### Work to be completed
A verbatim copy of all the data is required; the pictures should not appear in it.

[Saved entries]
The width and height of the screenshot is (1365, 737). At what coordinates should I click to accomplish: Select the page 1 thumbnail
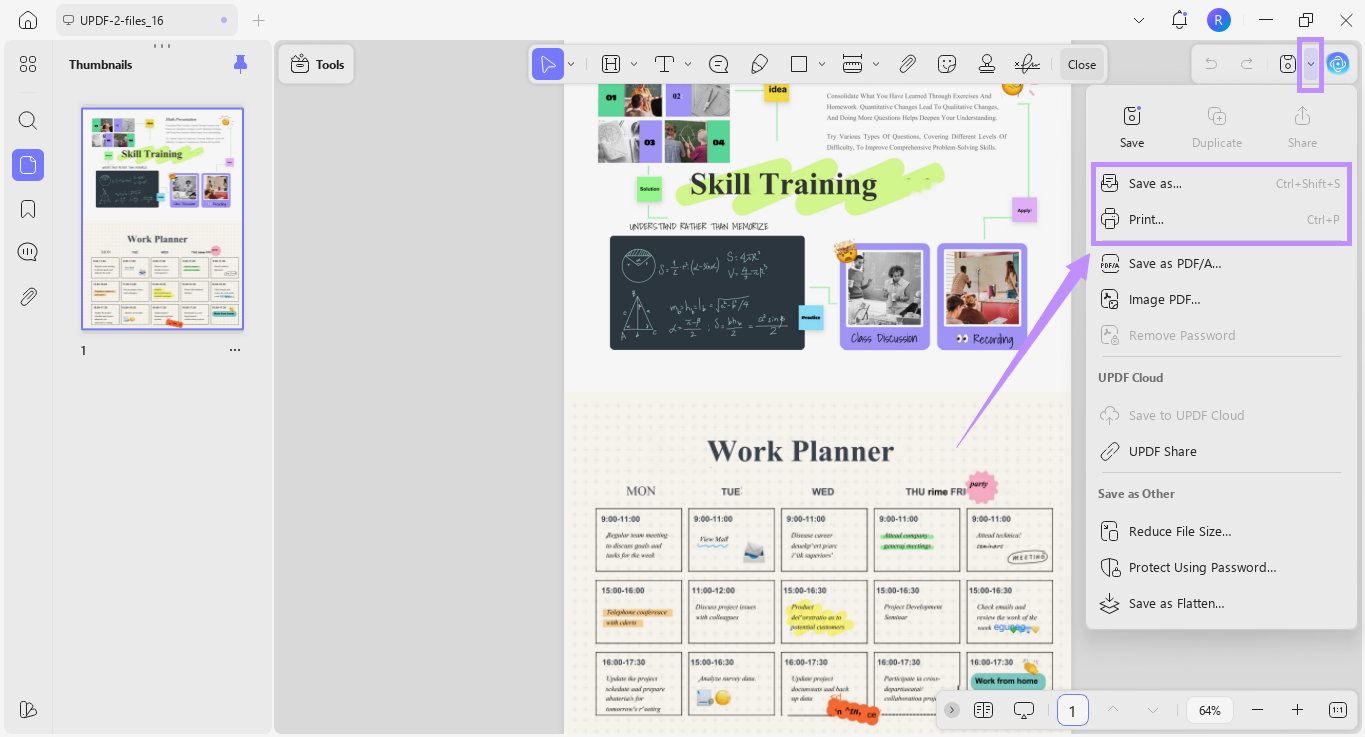click(x=161, y=218)
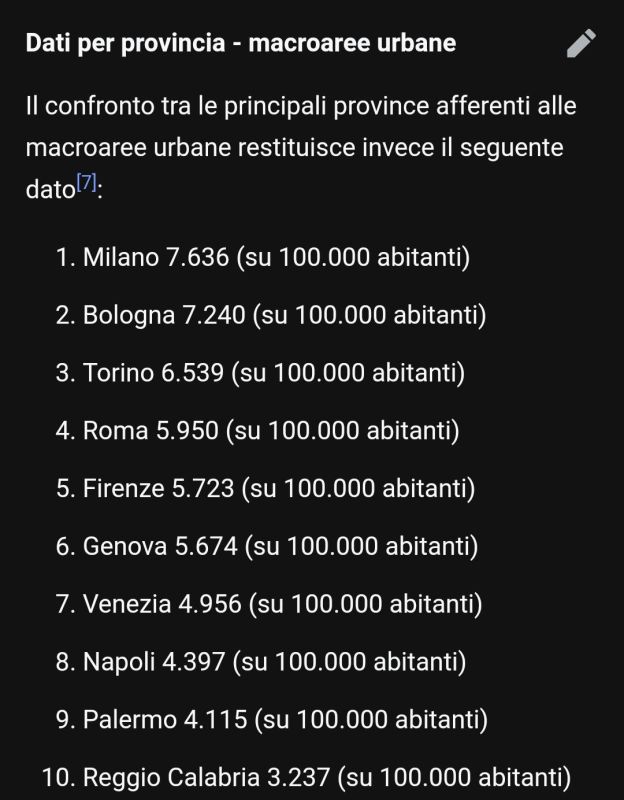Select the Firenze 5.723 list entry
The height and width of the screenshot is (800, 624).
tap(278, 489)
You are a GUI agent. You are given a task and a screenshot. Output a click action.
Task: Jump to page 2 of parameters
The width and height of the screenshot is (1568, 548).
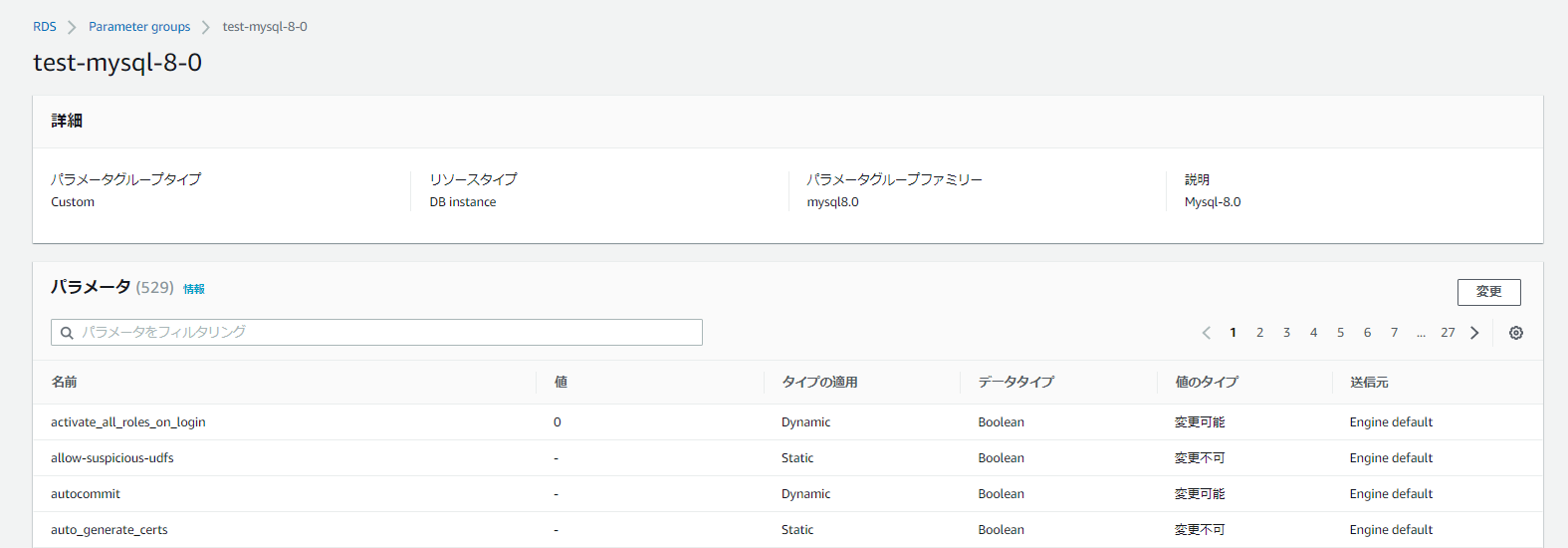click(1259, 333)

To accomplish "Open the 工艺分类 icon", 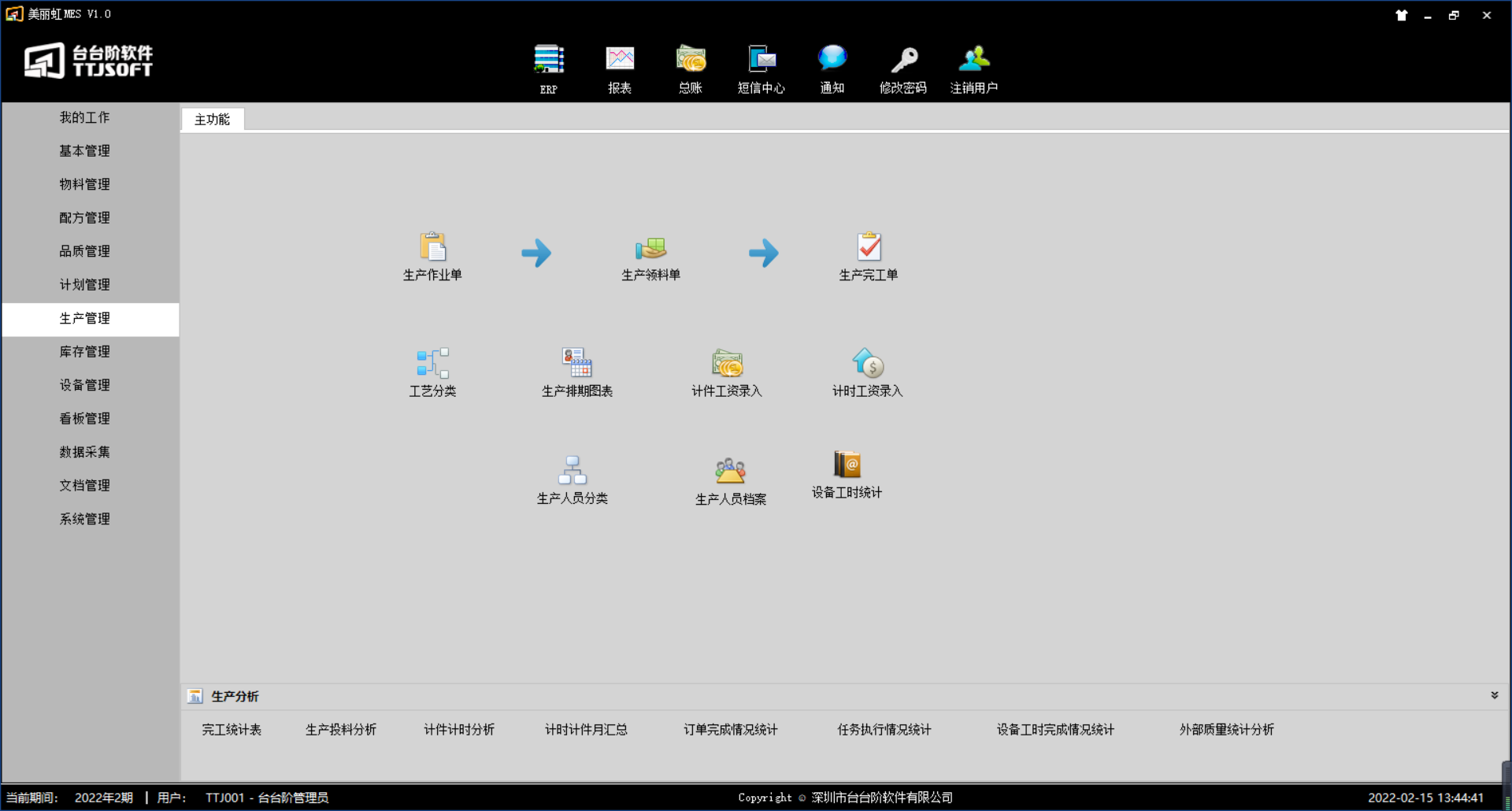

### Solution
The width and height of the screenshot is (1365, 737). At what coordinates should I click to accomplish: Select the page 1 thumbnail
click(x=161, y=218)
Select the Firenze 5.723 list entry
The height and width of the screenshot is (800, 624).
tap(278, 489)
You are a GUI agent. You are given a task and a screenshot. Output a click action.
Task: Jump to page 2 of parameters
The width and height of the screenshot is (1568, 548).
click(1259, 333)

To accomplish "Open the 工艺分类 icon", 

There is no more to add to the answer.